Economic Gloom: After Tech Giants, Layoffs Rock US Media

New Delhi: US media are facing tough times. From CNN to the Washington Post, a series of outlets have announced layoffs this winter amid fears of an economic downturn. Vox Media, owner of the Vox and The Verge websites as well as the landmark New York Magazine and its online platforms, announced Friday it was letting go of seven per cent of its staff. The news follows layoffs at CNN, NBC, MSNBC, Buzzfeed and other outlets, news agency AFP reported.

In a memo to staff on Friday, Vox Media CEO Jim Bankoff announced “the difficult decision to eliminate roughly seven percent of our staff roles across departments due to the challenging economic environment impacting our business and industry.”

The memo, which was confirmed to AFP by Vox Media, said the affected employees were going to be notified of being let go within the next 15 minutes. That would mean some 130 out of the group’s 1,900 staff.
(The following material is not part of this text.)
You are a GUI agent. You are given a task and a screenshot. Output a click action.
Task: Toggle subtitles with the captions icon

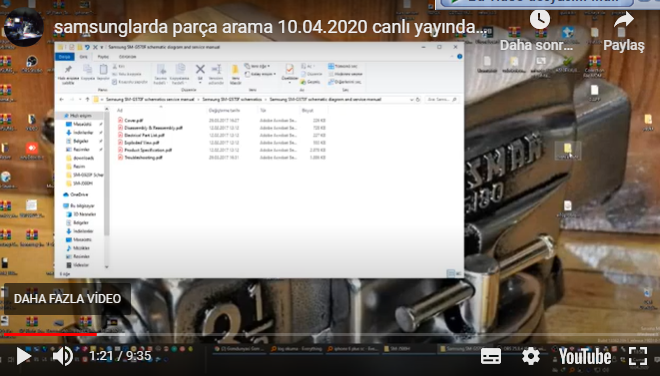(491, 357)
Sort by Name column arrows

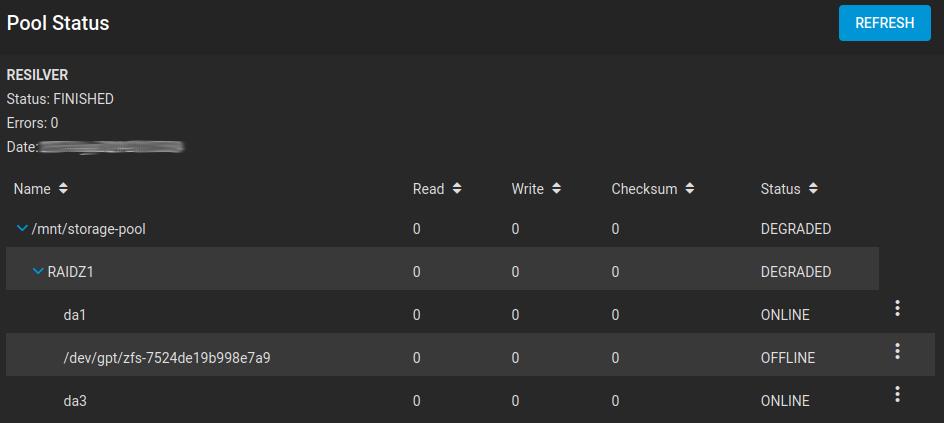click(x=64, y=188)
Meghan McCarron, an award-winning journalist who spent more than nine years at Eater, a food website owned by Vox Media, tweeted Friday she was among those laid off — while 37 weeks pregnant.

A Vox spokesperson told AFP they could not comment on specific cases, but that employees were offered “competitive severance packages,” including extra severance pay for those with “a near-term upcoming parental leave planned.”
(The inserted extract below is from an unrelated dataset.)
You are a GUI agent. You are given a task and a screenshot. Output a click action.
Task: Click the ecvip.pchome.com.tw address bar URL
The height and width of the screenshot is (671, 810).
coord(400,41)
The media layoffs were a consequence of falling advertising revenue amid a gloomy economic climate, said Chris Roush, Dean of the School of Communications at Quinnipiac University in Connecticut. “For a lot of them, they grew and expanded on the expectation that they were going to be able to grow their audience, or either readers or viewers to a certain level,”  Roush told AFP.”And that just hasn’t happened and is unlikely to happen given what’s happening in the economy.”

Newsroom employment has seen a steady decline in the United States, falling from 114,000 to 85,000 journalists between 2008 and 2020, according to a 2021 study by the Pew Research Center, with local media hit especially hard.

“Journalism has been under pressure for a long time, and a number of companies seem to think this is an opportune time to reduce their labor costs – hurting both journalists and journalism,” the Writers Guild of America, East said in a statement to AFP.

The union comprises journalists from NBC and MSNBC. The two outlets, which declined an AFP request for comment, bid farewell to some 75 employees, according to US media.

A similar announcement is dreaded at the Washington Post, where CEO Fred Ryan warned last month that “a number of positions” will be cut in the following weeks, adding that the layoffs would affect “a single digit percentage of our employee base” of some 2,500 people. Hires for other positions can continue, the paper said.

The Washington Post Magazine, the paper’s Sunday supplement which won two Pulitzer prizes, was shut down in December as part of what executive editor Sally Buzbee described in a memo as the paper’s “global and digital transformation.”

And Vice Media CEO Nancy Dubuc announced to her staff Friday that the company is up for sale.